As part of his exhortation to keep God’s commandments, Moses waxes poetic about the great attributes of the land (Deut 8:6-9):

דברים ח:ז כִּי יְ-הוָה אֱלֹהֶיךָ מְבִיאֲךָ אֶל אֶרֶץ טוֹבָה אֶרֶץ נַחֲלֵי מָיִם עֲיָנֹת וּתְהֹמֹת יֹצְאִים בַּבִּקְעָה וּבָהָר. ח:חאֶרֶץ חִטָּה וּשְׂעֹרָה וְגֶפֶן וּתְאֵנָה וְרִמּוֹן אֶרֶץ זֵית שֶׁמֶן וּדְבָשׁ. ח:ט אֶרֶץ אֲשֶׁר לֹא בְמִסְכֵּנֻת תֹּאכַל בָּהּ לֶחֶם לֹא תֶחְסַר כֹּל בָּהּאֶרֶץ אֲשֶׁר אֲבָנֶיהָ בַרְזֶל וּמֵהֲרָרֶיהָ תַּחְצֹב נְחֹשֶׁת.
Deut 8:7 For YHWH your God is bringing you into a good land—a land with brooks, streams, and deep springs gushing out into the valleys and hills; 8:8 a land with wheat and barley, vines and fig trees, pomegranates, olive oil and honey; 8:9 a land where bread will not be scarce and you will lack nothing; a land where the rocks are iron and you can dig copper out of the hills.[1]

The final element Moses mentions here is the land’s being a source of iron and copper, two important metals in antiquity. While iron is rather abundant and can be found in many regions across Israel, copper is rare and its ore deposits are located only in the south, in the territory of Edom (yet still part of the Promised Land, cf., Exodus 23:31).[2]

Over the past century, archaeological study of the Timna Valley has shed light on the important place copper production held in the local economy of the southern Levant.
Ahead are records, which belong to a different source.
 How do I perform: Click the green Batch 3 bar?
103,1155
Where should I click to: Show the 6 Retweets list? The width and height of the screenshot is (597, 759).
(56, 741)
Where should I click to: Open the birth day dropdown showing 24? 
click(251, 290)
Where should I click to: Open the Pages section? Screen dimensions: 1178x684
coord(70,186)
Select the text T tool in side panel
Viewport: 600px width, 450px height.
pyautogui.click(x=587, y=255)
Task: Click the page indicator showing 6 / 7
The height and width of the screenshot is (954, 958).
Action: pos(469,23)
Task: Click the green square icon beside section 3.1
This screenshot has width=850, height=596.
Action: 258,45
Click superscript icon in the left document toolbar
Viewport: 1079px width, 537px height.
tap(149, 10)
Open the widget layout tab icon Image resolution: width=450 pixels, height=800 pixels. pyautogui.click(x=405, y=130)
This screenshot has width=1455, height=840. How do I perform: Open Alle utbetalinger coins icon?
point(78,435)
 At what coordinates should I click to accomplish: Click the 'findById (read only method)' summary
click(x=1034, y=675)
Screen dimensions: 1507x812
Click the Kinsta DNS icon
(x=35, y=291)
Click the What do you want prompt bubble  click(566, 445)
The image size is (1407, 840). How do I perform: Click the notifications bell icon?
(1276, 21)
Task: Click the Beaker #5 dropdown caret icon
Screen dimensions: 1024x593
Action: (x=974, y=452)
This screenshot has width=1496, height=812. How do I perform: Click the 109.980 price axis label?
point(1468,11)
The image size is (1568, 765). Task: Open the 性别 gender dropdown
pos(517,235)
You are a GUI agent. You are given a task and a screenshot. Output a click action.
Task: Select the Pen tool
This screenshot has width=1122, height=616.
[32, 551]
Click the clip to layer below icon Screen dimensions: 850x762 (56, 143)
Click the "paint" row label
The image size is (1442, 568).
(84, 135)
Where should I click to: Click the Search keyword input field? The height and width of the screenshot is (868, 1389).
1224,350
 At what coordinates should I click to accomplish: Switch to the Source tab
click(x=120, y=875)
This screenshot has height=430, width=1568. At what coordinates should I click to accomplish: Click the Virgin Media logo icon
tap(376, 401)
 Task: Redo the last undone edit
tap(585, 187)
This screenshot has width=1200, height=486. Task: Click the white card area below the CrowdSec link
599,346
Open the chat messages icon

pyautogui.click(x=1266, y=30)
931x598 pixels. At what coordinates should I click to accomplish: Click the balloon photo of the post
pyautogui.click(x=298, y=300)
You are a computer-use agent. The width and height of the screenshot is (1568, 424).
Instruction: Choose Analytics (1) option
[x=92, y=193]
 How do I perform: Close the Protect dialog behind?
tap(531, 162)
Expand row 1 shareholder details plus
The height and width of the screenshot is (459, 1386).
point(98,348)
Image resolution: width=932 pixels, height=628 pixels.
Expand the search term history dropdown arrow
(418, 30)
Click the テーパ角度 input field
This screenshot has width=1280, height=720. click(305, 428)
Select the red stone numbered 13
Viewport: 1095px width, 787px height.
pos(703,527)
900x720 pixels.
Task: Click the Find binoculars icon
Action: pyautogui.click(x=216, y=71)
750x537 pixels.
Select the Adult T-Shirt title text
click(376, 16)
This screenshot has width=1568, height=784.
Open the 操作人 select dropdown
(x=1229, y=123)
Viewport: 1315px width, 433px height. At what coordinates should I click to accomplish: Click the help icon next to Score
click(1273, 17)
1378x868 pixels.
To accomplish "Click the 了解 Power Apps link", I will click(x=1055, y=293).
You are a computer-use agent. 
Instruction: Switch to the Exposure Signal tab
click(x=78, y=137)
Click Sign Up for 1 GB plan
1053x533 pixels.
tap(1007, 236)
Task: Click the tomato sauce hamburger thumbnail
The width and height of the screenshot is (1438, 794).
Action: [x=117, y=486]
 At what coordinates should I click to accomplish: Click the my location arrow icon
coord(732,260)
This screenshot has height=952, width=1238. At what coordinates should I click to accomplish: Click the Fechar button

Excavating one of the mines – Courtesy of EB-Y and the CTV Project

The Timna Valley

The Timna (תמנע) Valley,[3] located in the southern Aravah, on the western margin of the Dead Sea Rift Valley, holds one of the largest copper ore deposits in the southern Levant (second only to Wadi Faynan, located about 100 km to the north, in Jordan). The extensive archaeological study of Timna, which began over 50 years ago, has highlighted Timna as a key site for understanding ancient copper production technologies in the Near East and beyond.[4]

The finds include thousands of mining shafts[5] as well as copper smelting sites dating as far back as the Chalcolithic period, or 5th millennium B.C.E. Since then, the Valley has been exploited for its rich treasures by the Egyptians, Edomites, Nabateans, Romans, the Umayyad Caliphate, and the modern State of Israel.

Already in ancient times, to support this massive copper mining and smelting operation, which required numerous workers to spend weeks or months at a time in the middle of the desert, those in control of this operation needed to transport food, water, wood, and other equipment long distances through the unforgiving dry climate and into the Valley.

King Solomon’s Mines in Edom?

According to the biblical account, King Solomon, son of King David, was renowned for his fabled wisdom, power, and personal fortune, often described as one of the largest in the ancient world. But while Solomon’s famed wealth goes back to biblical times, the Bible never says anything about him having mines. This idea was first introduced in the late 19th century by author H. Rider Haggard (1856-1925) in his adventure novel,King Solomon’s Mines.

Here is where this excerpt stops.